Repeat exactly the lines of the entries below from the one with "Minimize the browser window" through the one with "You are a computer-use agent. This", both ends included, and nothing else.

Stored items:
-.-.-
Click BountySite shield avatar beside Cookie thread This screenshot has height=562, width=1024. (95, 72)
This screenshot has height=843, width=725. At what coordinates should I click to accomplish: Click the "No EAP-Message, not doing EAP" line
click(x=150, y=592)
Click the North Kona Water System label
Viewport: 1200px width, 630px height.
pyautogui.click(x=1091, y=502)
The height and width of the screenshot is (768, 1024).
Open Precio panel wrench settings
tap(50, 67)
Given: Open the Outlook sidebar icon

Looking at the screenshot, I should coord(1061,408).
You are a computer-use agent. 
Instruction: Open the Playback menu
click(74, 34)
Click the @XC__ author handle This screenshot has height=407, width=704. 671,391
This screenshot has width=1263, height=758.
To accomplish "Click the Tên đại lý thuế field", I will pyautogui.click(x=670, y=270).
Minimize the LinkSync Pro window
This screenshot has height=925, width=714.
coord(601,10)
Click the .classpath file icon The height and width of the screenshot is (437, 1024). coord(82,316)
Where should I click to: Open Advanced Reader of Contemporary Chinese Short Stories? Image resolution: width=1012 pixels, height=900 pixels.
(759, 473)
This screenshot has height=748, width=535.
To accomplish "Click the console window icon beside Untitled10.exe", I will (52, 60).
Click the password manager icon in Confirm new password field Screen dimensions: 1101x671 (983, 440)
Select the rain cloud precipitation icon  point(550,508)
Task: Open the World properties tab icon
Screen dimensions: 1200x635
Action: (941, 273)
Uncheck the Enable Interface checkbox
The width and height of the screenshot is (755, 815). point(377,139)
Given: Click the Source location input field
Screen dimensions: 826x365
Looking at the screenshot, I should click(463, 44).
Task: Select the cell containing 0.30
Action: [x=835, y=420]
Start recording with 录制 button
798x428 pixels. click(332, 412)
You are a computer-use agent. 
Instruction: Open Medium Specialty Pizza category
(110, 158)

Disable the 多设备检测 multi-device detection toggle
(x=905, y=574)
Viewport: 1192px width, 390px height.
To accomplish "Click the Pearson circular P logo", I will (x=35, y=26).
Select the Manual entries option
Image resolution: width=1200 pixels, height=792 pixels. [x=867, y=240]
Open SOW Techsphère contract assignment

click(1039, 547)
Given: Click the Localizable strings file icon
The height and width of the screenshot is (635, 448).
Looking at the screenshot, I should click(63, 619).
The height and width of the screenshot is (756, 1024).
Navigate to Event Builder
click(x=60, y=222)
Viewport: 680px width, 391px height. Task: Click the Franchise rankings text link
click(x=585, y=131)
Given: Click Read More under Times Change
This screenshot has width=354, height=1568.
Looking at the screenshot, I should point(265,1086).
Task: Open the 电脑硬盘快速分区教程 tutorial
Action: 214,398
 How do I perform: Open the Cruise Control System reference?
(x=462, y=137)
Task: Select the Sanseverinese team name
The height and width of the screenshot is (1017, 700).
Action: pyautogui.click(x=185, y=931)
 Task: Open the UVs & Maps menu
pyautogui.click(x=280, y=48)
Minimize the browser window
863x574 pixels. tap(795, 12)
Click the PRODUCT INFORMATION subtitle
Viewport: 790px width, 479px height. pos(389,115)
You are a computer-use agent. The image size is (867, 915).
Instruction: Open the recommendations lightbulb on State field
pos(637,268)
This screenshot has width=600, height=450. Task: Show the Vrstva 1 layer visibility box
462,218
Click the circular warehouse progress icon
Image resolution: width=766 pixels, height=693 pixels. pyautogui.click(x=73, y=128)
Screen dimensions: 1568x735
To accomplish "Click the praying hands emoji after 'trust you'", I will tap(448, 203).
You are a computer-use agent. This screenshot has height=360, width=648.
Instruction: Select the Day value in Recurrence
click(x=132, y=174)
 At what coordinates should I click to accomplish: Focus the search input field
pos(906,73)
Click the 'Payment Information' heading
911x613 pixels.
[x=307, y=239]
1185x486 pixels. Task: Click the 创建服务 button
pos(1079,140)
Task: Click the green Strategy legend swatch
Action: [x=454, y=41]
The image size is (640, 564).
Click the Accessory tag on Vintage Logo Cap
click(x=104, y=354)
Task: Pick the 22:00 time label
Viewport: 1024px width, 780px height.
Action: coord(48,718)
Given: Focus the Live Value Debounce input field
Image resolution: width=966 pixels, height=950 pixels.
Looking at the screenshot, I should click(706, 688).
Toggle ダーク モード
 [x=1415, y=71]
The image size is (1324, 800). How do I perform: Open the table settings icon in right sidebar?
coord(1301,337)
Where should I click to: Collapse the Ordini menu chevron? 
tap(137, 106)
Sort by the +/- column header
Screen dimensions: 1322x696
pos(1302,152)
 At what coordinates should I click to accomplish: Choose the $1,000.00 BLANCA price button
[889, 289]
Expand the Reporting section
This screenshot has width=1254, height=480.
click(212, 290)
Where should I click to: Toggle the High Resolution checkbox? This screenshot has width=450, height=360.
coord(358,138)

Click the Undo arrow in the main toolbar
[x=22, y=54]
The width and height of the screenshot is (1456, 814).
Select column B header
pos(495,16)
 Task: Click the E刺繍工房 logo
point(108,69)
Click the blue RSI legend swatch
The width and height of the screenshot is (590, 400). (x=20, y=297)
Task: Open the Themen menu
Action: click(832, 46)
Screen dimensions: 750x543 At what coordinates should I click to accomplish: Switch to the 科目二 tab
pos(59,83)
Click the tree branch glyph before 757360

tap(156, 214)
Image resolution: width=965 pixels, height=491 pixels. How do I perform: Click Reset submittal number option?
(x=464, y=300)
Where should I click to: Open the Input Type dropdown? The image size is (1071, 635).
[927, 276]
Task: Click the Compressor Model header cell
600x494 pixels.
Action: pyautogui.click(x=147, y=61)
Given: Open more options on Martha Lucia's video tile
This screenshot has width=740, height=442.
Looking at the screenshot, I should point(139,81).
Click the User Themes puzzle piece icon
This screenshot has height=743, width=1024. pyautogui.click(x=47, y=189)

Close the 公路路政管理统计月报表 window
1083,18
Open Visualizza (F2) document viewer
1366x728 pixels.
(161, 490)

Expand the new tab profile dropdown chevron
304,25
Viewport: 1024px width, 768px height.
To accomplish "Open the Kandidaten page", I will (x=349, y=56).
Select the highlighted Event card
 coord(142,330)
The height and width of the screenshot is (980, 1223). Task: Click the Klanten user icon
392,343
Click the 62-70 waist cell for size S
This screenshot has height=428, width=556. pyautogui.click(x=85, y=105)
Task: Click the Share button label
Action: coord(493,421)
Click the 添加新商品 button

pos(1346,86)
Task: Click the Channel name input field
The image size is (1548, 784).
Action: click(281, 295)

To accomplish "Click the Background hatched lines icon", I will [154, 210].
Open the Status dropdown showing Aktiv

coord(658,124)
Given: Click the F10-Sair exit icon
-.-.-
- COMPLETED EXERCISE
Minimize the browser window
863x574 pixels. tap(795, 12)
Click the PRODUCT INFORMATION subtitle
Viewport: 790px width, 479px height. pos(389,115)
You are a computer-use agent. The image size is (867, 915).
Instruction: Open the recommendations lightbulb on State field
pos(637,268)
This screenshot has width=600, height=450. Task: Show the Vrstva 1 layer visibility box
462,218
Click the circular warehouse progress icon
Image resolution: width=766 pixels, height=693 pixels. pyautogui.click(x=73, y=128)
Screen dimensions: 1568x735
To accomplish "Click the praying hands emoji after 'trust you'", I will tap(448, 203).
You are a computer-use agent. This screenshot has height=360, width=648.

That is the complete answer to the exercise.